EXERCISE AIM =>
Show each line of the listing in which the word "with" occurs.

-- AVAILABLE DATA follows --

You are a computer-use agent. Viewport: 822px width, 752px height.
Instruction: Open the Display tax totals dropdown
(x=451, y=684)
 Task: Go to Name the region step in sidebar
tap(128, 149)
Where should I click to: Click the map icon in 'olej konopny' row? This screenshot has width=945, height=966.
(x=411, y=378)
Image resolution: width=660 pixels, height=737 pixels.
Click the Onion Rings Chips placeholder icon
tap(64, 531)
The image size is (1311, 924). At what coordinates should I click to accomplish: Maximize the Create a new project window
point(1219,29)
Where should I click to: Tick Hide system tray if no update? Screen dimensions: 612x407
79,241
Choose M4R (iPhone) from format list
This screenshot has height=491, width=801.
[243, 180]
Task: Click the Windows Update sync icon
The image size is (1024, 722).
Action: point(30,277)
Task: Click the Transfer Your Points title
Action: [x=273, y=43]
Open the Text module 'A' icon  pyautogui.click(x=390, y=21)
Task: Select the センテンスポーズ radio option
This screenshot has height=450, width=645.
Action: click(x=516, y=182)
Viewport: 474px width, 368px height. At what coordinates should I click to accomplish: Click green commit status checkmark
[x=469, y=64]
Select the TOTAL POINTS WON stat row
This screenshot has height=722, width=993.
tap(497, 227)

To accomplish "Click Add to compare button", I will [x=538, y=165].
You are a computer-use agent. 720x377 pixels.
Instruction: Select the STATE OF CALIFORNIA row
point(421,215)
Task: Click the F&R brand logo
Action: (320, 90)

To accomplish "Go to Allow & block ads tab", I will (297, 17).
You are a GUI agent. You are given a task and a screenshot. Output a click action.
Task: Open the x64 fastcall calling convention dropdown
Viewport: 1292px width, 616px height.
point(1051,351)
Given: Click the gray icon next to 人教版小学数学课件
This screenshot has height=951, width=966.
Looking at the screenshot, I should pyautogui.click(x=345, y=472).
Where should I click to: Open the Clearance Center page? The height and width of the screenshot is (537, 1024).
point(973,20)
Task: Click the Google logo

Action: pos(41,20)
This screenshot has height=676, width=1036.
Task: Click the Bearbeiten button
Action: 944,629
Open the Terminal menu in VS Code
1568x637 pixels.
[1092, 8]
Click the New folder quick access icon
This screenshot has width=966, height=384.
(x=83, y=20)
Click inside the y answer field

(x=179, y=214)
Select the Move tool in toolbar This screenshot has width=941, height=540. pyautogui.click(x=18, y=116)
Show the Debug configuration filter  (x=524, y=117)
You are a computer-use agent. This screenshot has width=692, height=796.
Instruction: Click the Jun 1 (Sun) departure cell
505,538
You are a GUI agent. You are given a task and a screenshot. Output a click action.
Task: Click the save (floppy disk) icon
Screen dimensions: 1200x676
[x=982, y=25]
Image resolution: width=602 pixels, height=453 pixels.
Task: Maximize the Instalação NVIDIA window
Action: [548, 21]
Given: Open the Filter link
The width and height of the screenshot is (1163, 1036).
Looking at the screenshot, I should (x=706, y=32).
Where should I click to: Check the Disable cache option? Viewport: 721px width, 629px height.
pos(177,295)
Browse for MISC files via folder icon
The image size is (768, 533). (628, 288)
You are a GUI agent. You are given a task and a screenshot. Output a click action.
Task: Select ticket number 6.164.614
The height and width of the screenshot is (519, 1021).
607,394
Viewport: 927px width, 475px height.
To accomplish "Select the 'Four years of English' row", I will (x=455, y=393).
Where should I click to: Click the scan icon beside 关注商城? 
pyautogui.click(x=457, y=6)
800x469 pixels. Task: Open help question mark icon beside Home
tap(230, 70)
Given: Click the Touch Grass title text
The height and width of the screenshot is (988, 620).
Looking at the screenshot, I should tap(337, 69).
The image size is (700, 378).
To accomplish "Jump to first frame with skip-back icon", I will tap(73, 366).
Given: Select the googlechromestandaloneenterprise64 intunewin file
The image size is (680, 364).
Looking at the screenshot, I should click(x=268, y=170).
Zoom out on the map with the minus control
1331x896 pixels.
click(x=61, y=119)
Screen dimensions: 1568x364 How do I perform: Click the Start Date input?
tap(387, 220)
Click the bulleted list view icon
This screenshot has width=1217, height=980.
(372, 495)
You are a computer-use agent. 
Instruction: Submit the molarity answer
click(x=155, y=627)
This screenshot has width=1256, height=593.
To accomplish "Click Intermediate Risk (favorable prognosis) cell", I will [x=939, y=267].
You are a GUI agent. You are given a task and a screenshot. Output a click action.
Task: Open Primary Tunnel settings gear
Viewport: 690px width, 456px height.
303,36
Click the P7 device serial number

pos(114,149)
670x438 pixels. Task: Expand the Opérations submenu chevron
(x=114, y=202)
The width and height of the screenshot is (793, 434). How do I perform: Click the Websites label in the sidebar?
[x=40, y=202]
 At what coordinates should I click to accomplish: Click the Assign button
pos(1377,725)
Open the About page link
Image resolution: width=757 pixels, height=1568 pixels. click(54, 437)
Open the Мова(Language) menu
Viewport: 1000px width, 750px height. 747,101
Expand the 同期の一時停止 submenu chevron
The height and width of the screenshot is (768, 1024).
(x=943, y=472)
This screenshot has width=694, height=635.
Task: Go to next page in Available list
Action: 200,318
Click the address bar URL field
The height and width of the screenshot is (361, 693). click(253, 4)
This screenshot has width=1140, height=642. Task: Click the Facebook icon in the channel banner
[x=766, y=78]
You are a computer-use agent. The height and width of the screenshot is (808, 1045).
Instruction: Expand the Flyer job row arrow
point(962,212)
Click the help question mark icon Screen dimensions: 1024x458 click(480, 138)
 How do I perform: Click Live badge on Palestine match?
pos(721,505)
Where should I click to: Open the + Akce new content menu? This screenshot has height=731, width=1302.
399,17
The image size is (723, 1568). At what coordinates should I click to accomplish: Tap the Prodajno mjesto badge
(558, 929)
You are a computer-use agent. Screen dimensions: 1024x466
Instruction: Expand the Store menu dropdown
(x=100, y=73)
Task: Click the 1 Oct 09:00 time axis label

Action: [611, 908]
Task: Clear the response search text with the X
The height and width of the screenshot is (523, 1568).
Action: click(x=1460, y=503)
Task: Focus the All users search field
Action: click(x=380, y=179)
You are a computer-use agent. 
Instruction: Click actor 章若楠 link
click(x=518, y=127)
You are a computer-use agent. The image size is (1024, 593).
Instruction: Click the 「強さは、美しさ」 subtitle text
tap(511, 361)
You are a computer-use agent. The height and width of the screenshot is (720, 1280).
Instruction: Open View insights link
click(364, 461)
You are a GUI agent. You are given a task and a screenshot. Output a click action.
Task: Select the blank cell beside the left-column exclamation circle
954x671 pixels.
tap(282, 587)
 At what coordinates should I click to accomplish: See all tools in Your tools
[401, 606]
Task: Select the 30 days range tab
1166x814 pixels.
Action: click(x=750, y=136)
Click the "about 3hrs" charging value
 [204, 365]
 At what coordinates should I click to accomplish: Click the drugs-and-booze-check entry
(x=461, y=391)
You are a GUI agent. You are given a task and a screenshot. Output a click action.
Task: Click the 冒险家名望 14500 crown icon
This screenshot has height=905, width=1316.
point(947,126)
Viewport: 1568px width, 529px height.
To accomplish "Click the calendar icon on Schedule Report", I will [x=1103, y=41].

-- AVAILABLE DATA concluded --

RESULT =>
To accomplish "Jump to first frame with skip-back icon", I will tap(73, 366).
Zoom out on the map with the minus control
Task: Clear the response search text with the X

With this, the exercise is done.